The drive to CDMX gave us the first taste of Police cheek. We had heard of the Hoy No Circular. A system to improve pollution by only allowing certain license plate registrations on the road at any given day. Tuesday and Sunday were our days and not realizing the travel ban stretched 65 kilometers away from Mexico City we were pulled over. Good Cop and Bad Cop proceeded to show us a citation form they seemed reluctant to fill and a scrap of paper containing a scrawl “7,800 pesos” ($400 US) they seemed keen for us to pay, preferably in cash. Two things were not apparent; that we were actually in the wrong or that the real fine was a quarter of what they were asking. We feigned ignorance of both the accusation and of any worthwhile Spanish. Calling their bluff by asking to go to the police station and expressing surprise when they agreed and indicated we should follow them. They didn’t seem keen. The thought of a paperwork battle with two foreigners and no bribe money wasn’t too appealing. With adrenaline in our veins, we started Sherpa and pulled back onto the highway, allowing the police to drift further and further ahead. A slip road suddenly appears to our right, slowly edging itself between us and the police vehicle, now half a mile ahead. We gamble and win, hiding in a Pemex whilst scouring Google Maps for shrouded back roads to our destination.
Going Old School
Teotihuacan houses a small overland centre. The neat lawned trailer park hosting a wonderful selection of vehicles pining for their owners.
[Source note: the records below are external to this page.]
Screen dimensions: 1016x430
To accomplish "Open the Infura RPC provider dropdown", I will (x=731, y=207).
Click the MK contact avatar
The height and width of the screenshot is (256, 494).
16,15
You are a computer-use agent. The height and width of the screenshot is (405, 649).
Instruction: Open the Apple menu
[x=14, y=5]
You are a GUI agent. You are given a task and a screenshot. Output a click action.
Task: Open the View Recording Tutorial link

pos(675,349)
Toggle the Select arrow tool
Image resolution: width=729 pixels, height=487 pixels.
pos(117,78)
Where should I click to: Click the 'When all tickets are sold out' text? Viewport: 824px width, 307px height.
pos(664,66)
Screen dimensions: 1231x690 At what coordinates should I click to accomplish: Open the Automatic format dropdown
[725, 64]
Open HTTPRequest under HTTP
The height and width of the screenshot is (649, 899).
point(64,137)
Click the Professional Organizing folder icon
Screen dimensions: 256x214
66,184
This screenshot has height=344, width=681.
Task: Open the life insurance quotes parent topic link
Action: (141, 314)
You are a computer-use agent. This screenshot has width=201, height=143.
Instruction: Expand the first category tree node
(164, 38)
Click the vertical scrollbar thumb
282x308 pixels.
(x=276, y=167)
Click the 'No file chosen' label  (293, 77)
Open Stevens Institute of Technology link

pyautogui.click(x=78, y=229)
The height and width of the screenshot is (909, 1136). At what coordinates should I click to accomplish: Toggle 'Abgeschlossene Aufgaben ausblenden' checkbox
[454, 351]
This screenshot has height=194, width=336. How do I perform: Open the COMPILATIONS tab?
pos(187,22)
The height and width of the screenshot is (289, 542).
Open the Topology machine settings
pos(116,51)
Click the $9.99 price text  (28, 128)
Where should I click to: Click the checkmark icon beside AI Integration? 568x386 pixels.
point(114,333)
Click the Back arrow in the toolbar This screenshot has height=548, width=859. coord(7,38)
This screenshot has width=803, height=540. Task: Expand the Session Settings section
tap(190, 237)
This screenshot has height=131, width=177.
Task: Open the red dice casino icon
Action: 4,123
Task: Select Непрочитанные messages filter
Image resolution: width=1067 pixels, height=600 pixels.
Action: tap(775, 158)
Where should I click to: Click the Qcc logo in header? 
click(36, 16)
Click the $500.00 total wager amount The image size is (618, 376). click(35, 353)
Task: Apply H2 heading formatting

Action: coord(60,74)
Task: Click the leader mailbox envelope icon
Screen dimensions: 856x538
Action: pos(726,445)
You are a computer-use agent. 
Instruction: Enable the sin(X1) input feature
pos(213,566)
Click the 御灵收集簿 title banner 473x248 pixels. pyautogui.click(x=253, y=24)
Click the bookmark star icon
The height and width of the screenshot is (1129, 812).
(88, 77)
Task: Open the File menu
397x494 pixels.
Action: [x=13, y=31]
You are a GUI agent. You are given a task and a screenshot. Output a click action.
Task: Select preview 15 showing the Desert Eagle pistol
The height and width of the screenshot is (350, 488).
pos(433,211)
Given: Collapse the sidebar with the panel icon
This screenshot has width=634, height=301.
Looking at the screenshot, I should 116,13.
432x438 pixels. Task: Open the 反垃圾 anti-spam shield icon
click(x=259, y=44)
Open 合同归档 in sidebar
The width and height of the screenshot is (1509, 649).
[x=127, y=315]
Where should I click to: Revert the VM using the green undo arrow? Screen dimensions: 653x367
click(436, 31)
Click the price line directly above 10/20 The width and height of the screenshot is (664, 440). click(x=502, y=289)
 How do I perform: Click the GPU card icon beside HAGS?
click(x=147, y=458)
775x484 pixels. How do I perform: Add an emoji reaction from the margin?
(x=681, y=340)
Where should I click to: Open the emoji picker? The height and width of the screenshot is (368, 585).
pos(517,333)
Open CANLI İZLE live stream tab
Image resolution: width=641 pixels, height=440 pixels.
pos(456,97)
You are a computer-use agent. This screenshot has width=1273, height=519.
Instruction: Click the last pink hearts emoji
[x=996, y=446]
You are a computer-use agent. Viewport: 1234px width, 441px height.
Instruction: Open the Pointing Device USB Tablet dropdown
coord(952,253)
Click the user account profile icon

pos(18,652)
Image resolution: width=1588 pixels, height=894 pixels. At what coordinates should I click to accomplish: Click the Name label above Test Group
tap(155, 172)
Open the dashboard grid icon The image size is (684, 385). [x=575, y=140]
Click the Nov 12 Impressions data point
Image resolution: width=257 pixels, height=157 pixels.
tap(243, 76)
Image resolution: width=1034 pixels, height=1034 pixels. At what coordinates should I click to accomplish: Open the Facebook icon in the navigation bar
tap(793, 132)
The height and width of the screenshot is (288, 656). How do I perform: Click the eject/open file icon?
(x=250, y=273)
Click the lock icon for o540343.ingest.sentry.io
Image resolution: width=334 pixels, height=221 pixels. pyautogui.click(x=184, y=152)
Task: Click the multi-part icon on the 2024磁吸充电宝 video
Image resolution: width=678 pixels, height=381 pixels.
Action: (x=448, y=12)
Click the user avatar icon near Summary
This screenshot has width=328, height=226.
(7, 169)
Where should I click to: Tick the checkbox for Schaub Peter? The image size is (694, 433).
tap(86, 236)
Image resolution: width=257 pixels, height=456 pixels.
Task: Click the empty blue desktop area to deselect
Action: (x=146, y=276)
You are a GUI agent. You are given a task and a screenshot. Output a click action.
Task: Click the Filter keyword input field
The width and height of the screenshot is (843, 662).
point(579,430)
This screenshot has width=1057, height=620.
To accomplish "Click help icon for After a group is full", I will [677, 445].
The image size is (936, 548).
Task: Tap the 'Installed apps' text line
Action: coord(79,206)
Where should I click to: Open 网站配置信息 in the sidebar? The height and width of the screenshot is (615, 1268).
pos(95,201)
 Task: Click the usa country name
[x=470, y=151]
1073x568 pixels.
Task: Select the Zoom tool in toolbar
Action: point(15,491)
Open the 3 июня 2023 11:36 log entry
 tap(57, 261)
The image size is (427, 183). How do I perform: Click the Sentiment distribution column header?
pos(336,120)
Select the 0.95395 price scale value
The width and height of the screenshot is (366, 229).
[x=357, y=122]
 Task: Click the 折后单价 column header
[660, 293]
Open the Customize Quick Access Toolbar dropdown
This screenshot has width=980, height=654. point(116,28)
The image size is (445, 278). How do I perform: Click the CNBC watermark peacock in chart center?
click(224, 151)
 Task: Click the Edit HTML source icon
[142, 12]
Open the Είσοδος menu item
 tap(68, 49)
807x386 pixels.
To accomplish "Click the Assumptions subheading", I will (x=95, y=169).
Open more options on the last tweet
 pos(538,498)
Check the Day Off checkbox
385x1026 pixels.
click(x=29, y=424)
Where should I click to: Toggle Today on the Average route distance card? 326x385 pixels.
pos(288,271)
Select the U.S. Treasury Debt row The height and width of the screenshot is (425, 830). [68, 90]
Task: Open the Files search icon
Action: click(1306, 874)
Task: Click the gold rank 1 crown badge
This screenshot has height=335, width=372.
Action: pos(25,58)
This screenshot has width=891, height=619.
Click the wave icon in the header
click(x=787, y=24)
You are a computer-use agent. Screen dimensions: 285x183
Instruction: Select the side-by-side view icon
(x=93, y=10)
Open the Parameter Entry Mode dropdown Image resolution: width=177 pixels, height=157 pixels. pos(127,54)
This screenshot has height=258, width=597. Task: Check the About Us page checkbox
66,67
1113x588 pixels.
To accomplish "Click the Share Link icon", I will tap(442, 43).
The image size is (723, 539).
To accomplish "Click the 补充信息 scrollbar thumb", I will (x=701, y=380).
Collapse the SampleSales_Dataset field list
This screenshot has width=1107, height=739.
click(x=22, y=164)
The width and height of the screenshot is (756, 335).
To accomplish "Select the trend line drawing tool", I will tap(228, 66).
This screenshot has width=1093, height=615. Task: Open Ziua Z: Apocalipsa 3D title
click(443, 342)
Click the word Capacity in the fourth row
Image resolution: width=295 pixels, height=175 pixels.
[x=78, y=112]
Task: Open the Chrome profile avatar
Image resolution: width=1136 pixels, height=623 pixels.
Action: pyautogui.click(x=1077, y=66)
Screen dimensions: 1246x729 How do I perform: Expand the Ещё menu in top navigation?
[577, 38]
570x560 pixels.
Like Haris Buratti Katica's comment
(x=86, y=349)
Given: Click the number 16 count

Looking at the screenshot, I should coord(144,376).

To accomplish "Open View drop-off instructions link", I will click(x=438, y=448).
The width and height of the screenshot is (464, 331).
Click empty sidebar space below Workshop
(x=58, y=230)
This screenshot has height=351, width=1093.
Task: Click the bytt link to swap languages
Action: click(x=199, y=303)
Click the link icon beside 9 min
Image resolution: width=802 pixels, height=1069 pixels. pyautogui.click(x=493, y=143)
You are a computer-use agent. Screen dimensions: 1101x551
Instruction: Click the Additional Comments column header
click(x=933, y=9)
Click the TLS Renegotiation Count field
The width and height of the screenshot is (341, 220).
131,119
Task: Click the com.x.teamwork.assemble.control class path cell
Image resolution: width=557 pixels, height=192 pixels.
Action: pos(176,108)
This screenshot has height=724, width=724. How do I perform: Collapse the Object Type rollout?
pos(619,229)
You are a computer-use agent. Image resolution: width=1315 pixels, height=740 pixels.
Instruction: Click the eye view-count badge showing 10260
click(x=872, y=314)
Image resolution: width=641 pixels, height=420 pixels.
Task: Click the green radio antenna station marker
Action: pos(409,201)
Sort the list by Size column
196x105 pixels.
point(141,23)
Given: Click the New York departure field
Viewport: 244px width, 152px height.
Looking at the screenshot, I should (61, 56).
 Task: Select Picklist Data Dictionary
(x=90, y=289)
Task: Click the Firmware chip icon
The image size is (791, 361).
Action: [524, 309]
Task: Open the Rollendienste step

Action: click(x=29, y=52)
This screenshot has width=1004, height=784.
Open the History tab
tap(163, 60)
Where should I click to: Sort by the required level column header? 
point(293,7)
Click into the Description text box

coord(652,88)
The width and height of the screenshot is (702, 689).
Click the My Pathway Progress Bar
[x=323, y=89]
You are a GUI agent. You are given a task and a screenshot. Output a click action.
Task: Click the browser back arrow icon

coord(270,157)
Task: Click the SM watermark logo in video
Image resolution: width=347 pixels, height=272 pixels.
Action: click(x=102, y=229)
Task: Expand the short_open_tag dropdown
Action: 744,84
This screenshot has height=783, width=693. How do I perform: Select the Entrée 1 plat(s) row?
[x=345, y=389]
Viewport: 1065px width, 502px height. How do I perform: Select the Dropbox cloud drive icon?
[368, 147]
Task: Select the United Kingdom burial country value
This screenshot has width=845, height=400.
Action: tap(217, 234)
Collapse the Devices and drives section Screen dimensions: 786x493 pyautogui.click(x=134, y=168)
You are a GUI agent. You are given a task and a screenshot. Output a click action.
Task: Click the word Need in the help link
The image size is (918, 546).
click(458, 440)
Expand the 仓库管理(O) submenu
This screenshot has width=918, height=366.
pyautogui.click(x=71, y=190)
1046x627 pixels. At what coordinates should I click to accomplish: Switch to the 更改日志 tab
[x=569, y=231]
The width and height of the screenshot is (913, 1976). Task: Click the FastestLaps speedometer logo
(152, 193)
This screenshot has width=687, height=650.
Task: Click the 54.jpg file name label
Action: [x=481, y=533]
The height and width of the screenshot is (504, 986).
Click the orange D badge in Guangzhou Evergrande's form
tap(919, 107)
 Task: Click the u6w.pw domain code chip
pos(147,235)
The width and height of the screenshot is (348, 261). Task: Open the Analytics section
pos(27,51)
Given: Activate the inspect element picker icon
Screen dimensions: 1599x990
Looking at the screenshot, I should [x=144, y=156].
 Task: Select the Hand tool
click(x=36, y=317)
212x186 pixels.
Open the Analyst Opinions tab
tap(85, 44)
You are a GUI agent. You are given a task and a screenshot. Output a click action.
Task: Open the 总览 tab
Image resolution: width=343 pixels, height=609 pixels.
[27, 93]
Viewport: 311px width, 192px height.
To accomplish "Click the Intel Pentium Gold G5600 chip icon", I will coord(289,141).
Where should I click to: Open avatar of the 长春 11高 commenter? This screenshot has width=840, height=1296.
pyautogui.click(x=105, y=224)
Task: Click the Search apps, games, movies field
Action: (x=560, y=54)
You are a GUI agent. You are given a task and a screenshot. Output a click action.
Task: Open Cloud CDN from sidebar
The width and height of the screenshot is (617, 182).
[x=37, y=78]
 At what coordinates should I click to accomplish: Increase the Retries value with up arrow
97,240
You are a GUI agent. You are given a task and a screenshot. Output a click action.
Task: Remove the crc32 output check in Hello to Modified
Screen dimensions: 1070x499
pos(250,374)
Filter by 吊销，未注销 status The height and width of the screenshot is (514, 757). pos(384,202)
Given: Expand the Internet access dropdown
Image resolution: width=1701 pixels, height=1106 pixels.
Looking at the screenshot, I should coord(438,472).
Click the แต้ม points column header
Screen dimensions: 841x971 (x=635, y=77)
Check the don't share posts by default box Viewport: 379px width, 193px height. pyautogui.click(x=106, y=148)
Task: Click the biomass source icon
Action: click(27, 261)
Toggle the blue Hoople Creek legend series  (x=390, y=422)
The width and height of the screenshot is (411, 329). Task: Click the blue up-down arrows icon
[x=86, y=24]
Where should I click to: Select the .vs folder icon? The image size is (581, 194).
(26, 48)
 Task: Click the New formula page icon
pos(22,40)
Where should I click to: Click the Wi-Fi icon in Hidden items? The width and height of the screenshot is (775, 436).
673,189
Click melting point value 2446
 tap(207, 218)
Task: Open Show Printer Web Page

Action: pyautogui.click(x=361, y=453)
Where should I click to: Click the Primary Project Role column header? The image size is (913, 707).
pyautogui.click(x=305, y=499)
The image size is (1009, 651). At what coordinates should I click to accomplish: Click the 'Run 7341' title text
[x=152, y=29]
Some vehicles will be there a few days, Mexico City pollution regulations and associated “number plate” driving restrictions causing enough confusion that, when combined with the inevitable traffic issues, cause owners to store up and head in the city by bus. Other vehicles are there longer, under wraps while their owners travel home and work to save up the next installment of their Pan American journey.
A couple of new Bimobils on Iveco platforms and a sweet looking off-road Sprinter overshadow a sad-looking Land Rover with a homemade camper, its broken driveshaft hanging impotently in overgrown grass. It’s been there a while and looks like it will be there a while longer. The perfect project for someone local, a millstone for someone overseas.
The main attraction in Teotihuacan is the stunning, ancient pyramid complex, built an incomprehensible number of years ago. An archaeologist’s wet dream, BC rather than AD. A reminder of just how ancient Mexico is. Superbly preserved buildings some 2,300 years old lining the Calzada De Los Muertos (Roadway of the Dead). A wide avenue of smaller temples bookended by two huge pyramids. The piles of rocks in stark, impressive contrast to the unexciting visit I imagined. The scale of age and historical importance dropping a blanket of respectful silence over visitors as they look out from the pyramid top, surveying the temples below.
No wheels, no big deal
With the exception of Mexiquillo, these locations were not vehicle specific. Camps spots not accessed via gnarly roads, word-of-mouth trails or sheer good fortune. Some may have driven by as it didn’t fall within the remit of “overland.” To us, truck camper life is bigger than that. The truck camper is a means for us to access a wider range of adventure; not cut off as many easily accessed locations as we gain through vehicle capability. Stirring non-vehicle ingredients into an off-road stew makes from a must richer taste in a country that is simply full of flavor. Our truck camper is the foundation of our adventure, free of the labels that seek to weigh us down.